Helping a community tell its stories

Andrew Westoll

A good story can be incredibly powerful, capable of educating, enlightening and inspiring an audience. A well-told story can even change a life. That’s why UTSC English faculty partnered with the East Scarborough Storefront to conduct a community storytelling workshop series.

The weekly six-part series Telling Our Stories combines mini-lectures, writing exercises, class discussions and readings, introducing participants to the varied tools available to the storyteller. Students learn about the importance of sensory details, believable plots, character motivation and other aspects of narrative. They also discuss the all-important question, "What does it mean to tell your story?"

The goal is to inspire local residents to see their own stories as vital, and to give them the tools to begin expressing them.

"There is such a great energy in the room," says Daniel Scott Tysdal, a poet and lecturer in creative writing at UTSC who spearheaded the new program. "I thought it might take a while for people to get comfortable, but right away they were into the exercises, listening to one another and sharing their stories. It's been a really fun and rewarding experience for us all."

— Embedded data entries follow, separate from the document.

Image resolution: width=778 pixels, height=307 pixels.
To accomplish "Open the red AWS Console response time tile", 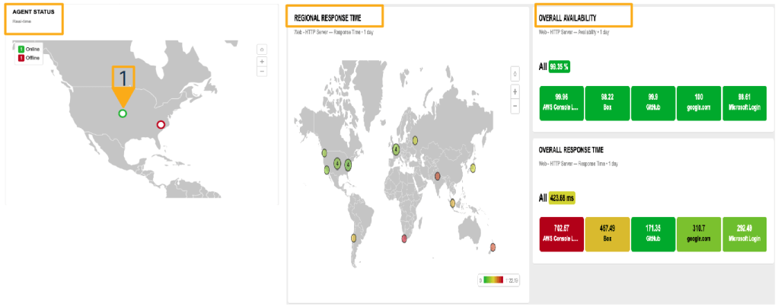I will click(561, 234).
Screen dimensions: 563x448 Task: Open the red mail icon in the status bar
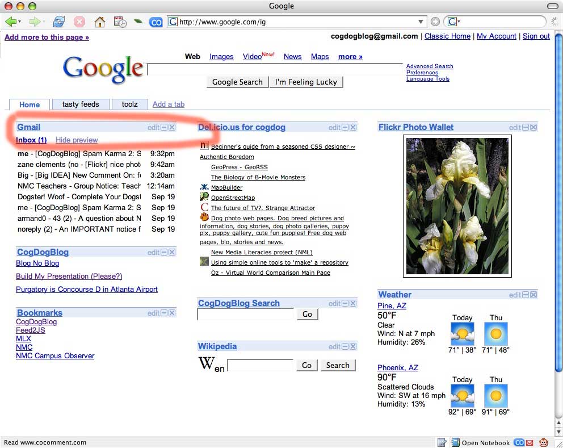[530, 442]
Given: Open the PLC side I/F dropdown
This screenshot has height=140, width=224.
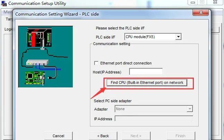Looking at the screenshot, I should (x=153, y=37).
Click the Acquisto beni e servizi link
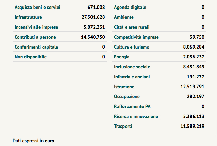 coord(37,7)

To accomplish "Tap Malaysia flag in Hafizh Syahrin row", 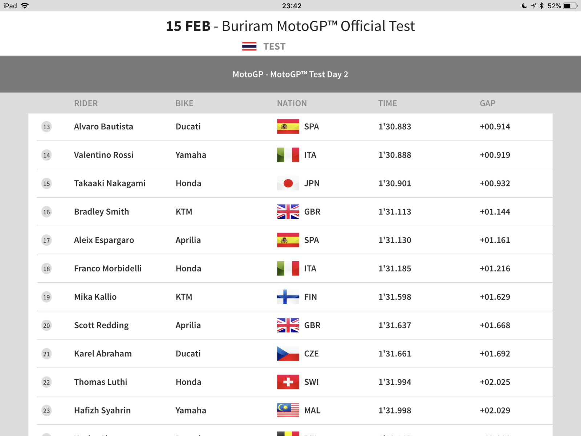I will tap(288, 410).
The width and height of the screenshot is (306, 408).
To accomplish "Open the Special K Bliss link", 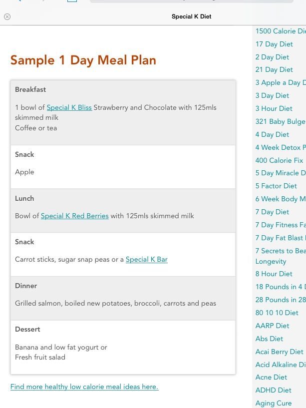I will pyautogui.click(x=69, y=107).
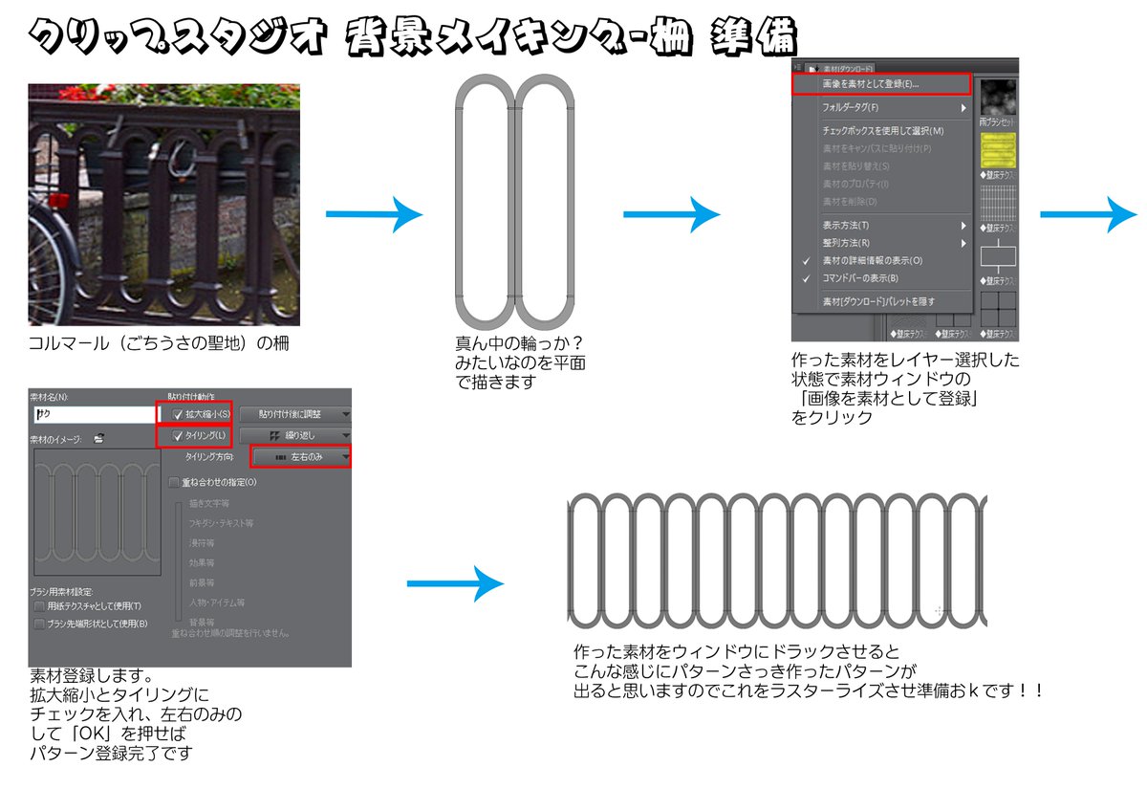This screenshot has height=811, width=1147.
Task: Open the material palette menu icon
Action: click(795, 67)
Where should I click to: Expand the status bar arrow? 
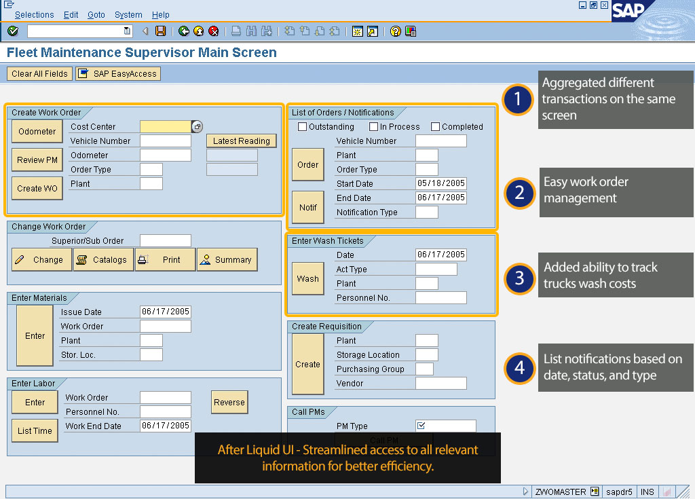click(x=526, y=492)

The workshop series is free and open to anyone who wants to learn about the practice of storytelling and try their hand at the art form. Tysdal is joined in teaching the series by colleagues from the English department: Claudia Hoffman, Neil Dolan, Sonja Nikkila and Anne Milne. More than twenty local residents ranging in age from twenty-five to over seventy are participating in this first series.

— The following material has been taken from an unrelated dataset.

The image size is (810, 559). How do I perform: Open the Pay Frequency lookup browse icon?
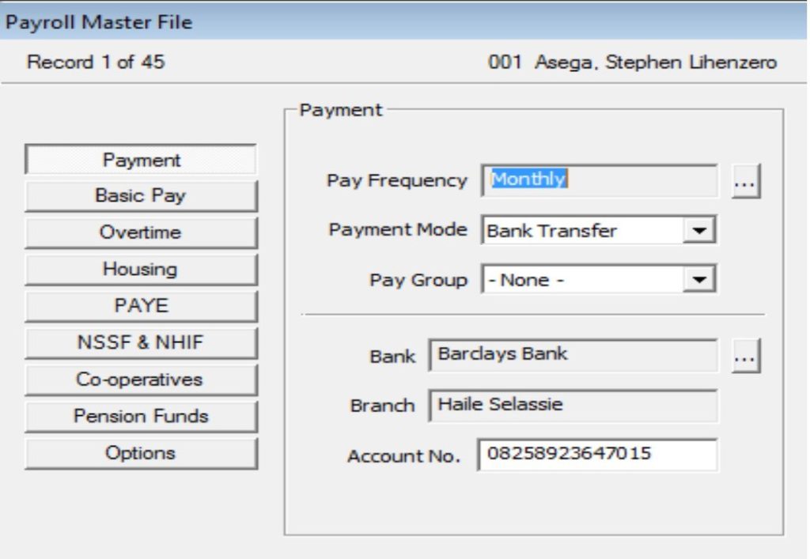744,180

Tysdal says the concept for the series was inspired by a quote from the writer James Baldwin: 

“You think your pain and your heartbreak are unprecedented in the history of the world," wrote Baldwin, "but then you read. It was books that taught me that the things that tormented me most were the very things that connected me with all the people who were alive, or who had ever been alive.”

As with any good story, inspiration for the neighbourhood workshops came from multiple places. 

"It speaks to our belief that the so-called 'ivory tower' doesn't actually exist," says Tysdal. "When I look at my colleagues across the university, I see so many of us giving public lectures, organizing public events, participating in outreach and sustaining a practice of getting involved in our local community."

And while the benefits for the aspiring storyteller are clear, Tysdal and his colleagues also reap great rewards from the program. "Whenever I'm teaching I'm also learning, and I've learned things from the participants in this class that I haven't learned anywhere else. I see story in a different way now thanks to my students."